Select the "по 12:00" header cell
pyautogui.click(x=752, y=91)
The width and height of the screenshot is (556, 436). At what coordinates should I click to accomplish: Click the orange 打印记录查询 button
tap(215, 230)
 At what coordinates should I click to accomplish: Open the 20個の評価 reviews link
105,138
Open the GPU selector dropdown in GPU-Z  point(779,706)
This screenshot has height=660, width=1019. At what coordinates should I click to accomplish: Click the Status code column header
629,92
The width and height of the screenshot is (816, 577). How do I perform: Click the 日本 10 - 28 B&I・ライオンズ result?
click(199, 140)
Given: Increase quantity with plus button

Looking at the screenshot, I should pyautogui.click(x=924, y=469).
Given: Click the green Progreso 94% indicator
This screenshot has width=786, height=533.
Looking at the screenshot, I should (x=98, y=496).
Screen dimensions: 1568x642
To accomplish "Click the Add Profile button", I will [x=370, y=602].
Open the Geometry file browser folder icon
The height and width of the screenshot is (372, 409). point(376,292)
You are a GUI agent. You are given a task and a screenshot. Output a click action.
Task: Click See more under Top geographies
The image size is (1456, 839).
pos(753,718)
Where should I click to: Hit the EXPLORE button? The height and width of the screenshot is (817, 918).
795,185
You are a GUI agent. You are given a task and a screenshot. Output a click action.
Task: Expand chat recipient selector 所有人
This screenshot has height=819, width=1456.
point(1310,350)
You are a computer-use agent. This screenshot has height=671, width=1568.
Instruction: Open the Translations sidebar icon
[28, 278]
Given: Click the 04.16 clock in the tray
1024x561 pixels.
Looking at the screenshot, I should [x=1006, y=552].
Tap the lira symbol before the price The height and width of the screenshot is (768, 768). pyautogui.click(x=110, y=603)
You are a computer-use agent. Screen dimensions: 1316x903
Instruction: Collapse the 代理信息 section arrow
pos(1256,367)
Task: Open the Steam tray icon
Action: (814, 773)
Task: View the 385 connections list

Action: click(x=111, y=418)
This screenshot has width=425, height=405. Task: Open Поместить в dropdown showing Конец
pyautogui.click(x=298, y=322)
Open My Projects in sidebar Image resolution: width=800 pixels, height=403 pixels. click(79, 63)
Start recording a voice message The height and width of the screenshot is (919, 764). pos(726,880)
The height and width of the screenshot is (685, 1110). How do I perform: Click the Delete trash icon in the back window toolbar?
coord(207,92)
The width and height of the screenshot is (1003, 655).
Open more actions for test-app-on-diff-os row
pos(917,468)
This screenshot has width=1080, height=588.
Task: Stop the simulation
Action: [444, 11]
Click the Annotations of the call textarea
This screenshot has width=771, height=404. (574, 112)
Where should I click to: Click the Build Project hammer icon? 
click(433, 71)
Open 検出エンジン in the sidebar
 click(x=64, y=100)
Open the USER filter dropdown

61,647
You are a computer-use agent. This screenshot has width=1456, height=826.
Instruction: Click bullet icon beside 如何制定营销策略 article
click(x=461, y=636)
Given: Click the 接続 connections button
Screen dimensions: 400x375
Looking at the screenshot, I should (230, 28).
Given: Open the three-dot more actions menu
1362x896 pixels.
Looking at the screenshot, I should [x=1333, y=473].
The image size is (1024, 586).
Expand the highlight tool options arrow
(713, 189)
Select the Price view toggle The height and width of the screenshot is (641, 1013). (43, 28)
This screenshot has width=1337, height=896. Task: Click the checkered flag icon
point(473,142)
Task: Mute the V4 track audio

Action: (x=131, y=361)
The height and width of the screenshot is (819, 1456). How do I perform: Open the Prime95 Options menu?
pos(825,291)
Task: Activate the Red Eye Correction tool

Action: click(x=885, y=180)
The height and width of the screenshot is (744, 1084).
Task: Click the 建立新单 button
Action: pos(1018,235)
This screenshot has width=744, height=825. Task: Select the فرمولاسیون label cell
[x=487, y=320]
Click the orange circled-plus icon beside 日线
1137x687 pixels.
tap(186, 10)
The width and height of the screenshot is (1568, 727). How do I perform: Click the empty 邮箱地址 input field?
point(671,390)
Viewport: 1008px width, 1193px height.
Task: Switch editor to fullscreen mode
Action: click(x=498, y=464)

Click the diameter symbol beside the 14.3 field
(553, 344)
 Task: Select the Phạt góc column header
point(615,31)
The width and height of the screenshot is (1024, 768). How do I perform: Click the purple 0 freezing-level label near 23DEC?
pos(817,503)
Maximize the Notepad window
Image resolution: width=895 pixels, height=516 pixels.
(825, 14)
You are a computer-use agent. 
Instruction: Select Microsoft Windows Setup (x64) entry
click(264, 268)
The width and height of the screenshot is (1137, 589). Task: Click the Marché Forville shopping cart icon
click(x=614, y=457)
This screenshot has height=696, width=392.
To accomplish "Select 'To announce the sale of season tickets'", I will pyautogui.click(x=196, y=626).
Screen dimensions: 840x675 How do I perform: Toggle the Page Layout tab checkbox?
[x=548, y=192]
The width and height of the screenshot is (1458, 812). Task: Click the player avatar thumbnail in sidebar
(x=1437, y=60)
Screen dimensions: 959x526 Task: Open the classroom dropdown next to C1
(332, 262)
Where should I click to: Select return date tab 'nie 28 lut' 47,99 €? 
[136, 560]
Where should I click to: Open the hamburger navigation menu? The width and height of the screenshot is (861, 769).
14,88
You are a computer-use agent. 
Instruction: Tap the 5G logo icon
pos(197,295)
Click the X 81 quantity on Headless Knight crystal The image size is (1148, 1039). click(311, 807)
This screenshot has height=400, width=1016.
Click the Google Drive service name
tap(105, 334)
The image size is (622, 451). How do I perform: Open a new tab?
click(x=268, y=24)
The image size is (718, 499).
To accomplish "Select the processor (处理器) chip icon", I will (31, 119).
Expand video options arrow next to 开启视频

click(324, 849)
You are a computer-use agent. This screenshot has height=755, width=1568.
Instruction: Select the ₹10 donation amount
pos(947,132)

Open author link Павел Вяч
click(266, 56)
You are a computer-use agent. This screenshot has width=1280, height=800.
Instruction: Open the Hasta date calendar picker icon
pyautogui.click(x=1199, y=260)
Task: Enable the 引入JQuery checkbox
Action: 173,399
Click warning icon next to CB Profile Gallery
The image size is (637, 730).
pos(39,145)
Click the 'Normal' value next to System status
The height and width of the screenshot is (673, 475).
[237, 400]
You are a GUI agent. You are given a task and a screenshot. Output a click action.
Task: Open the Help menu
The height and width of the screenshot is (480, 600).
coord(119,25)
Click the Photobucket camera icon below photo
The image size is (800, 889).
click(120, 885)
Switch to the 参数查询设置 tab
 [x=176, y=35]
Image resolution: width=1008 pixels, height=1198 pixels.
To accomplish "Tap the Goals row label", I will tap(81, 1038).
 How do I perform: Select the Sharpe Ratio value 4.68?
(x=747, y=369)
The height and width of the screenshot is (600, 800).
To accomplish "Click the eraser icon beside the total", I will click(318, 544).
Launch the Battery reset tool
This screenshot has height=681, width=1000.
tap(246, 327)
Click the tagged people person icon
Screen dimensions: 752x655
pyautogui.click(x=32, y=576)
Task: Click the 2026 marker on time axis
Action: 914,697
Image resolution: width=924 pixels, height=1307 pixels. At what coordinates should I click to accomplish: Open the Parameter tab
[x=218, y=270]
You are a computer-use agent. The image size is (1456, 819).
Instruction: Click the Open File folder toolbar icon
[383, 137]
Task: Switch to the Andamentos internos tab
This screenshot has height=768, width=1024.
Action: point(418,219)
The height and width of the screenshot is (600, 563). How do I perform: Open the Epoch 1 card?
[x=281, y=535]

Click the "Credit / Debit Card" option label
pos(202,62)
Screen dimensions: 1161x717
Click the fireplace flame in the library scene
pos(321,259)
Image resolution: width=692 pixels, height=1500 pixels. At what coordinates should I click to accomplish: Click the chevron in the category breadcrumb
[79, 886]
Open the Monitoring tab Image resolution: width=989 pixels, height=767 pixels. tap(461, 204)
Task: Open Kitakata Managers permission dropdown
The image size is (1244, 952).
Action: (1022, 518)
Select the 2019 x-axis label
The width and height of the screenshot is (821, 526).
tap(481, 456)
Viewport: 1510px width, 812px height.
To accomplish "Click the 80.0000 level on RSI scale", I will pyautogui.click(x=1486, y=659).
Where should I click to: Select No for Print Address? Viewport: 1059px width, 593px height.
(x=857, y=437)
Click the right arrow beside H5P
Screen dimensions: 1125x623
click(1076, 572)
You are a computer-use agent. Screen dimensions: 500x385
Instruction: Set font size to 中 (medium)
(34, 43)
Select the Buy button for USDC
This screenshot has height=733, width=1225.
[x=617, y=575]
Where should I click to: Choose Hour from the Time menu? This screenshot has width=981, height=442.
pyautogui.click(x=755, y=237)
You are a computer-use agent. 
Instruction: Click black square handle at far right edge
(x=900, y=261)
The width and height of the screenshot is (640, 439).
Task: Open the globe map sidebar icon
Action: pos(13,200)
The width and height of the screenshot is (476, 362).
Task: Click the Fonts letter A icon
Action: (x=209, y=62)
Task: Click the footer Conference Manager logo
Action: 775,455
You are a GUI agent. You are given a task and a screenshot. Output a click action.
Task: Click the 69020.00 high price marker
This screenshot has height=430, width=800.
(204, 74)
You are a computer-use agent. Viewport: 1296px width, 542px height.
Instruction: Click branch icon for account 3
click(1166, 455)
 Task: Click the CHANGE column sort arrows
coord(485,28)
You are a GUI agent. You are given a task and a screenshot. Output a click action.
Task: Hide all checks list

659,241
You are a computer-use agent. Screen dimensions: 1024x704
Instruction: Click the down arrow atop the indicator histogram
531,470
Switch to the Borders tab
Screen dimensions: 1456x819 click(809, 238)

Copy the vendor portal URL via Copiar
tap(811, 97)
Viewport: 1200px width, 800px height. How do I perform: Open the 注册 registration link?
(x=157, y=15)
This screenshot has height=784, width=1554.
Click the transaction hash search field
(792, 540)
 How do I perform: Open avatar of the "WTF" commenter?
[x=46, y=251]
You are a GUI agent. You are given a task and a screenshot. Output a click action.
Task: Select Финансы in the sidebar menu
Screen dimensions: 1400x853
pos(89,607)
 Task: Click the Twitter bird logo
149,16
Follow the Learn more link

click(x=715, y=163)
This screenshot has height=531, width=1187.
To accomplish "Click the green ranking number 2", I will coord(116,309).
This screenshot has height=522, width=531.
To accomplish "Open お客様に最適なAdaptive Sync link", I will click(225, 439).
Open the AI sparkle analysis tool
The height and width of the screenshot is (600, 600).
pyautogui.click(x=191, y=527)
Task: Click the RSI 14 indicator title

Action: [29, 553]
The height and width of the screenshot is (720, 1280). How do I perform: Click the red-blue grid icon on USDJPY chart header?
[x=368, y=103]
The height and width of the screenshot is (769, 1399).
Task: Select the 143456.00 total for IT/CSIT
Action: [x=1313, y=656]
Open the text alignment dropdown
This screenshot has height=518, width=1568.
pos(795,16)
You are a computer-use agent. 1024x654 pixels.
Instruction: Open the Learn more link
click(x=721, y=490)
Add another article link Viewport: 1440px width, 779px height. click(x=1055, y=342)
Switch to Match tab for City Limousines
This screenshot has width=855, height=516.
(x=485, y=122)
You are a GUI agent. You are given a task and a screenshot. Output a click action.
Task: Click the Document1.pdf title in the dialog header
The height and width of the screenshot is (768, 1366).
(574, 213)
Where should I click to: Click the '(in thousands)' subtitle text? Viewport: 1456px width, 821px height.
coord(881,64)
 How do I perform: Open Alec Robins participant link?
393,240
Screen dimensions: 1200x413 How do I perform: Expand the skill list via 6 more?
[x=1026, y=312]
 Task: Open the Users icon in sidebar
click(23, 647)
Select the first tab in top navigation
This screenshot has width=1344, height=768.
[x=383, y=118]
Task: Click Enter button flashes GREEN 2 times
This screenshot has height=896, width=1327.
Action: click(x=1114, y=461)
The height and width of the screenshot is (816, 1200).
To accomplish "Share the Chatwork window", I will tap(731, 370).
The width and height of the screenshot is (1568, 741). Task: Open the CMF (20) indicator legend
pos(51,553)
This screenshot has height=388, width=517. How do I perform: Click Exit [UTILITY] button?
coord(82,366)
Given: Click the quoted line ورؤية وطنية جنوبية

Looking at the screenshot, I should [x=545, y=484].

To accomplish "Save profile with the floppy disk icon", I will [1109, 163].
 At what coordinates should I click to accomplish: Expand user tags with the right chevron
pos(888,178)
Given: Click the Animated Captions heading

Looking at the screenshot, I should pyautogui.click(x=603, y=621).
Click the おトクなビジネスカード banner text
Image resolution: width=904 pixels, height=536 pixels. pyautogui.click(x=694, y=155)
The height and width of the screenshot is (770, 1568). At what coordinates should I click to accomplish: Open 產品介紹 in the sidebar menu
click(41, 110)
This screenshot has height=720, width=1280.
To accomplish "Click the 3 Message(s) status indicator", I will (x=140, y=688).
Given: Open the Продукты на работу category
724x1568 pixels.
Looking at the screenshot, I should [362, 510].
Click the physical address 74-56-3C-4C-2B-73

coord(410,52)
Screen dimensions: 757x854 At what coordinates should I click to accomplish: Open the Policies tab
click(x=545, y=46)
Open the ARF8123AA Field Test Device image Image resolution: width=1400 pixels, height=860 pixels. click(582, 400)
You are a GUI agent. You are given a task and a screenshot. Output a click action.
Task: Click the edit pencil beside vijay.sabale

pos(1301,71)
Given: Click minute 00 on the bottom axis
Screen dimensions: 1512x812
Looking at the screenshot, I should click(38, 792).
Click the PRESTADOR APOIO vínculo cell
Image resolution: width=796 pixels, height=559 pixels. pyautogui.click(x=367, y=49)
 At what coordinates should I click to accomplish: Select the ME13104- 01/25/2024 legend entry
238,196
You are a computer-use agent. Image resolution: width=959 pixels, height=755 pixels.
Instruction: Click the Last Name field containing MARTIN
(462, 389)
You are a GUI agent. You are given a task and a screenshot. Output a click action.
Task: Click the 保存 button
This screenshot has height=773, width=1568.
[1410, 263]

_ _ _

* **Description of the task**: Can you copy the data from the line containing "The width and height of the screenshot is (1568, 727)." through the line containing "will (31, 119).", both lines included, reproducing each line without any change?

* **Reply**:
The width and height of the screenshot is (1568, 727). How do I perform: Click the empty 邮箱地址 input field?
point(671,390)
Viewport: 1008px width, 1193px height.
Task: Switch editor to fullscreen mode
Action: click(x=498, y=464)

Click the diameter symbol beside the 14.3 field
(553, 344)
 Task: Select the Phạt góc column header
point(615,31)
The width and height of the screenshot is (1024, 768). How do I perform: Click the purple 0 freezing-level label near 23DEC?
pos(817,503)
Maximize the Notepad window
Image resolution: width=895 pixels, height=516 pixels.
(825, 14)
You are a computer-use agent. 
Instruction: Select Microsoft Windows Setup (x64) entry
click(264, 268)
The width and height of the screenshot is (1137, 589). Task: Click the Marché Forville shopping cart icon
click(x=614, y=457)
This screenshot has height=696, width=392.
To accomplish "Select 'To announce the sale of season tickets'", I will pyautogui.click(x=196, y=626).
Screen dimensions: 840x675 How do I perform: Toggle the Page Layout tab checkbox?
[x=548, y=192]
The width and height of the screenshot is (1458, 812). Task: Click the player avatar thumbnail in sidebar
(x=1437, y=60)
Screen dimensions: 959x526 Task: Open the classroom dropdown next to C1
(332, 262)
Where should I click to: Select return date tab 'nie 28 lut' 47,99 €? 
[136, 560]
Where should I click to: Open the hamburger navigation menu? The width and height of the screenshot is (861, 769).
14,88
You are a computer-use agent. 
Instruction: Tap the 5G logo icon
pos(197,295)
Click the X 81 quantity on Headless Knight crystal The image size is (1148, 1039). click(311, 807)
This screenshot has height=400, width=1016.
Click the Google Drive service name
tap(105, 334)
The image size is (622, 451). How do I perform: Open a new tab?
click(x=268, y=24)
The image size is (718, 499).
To accomplish "Select the processor (处理器) chip icon", I will (31, 119).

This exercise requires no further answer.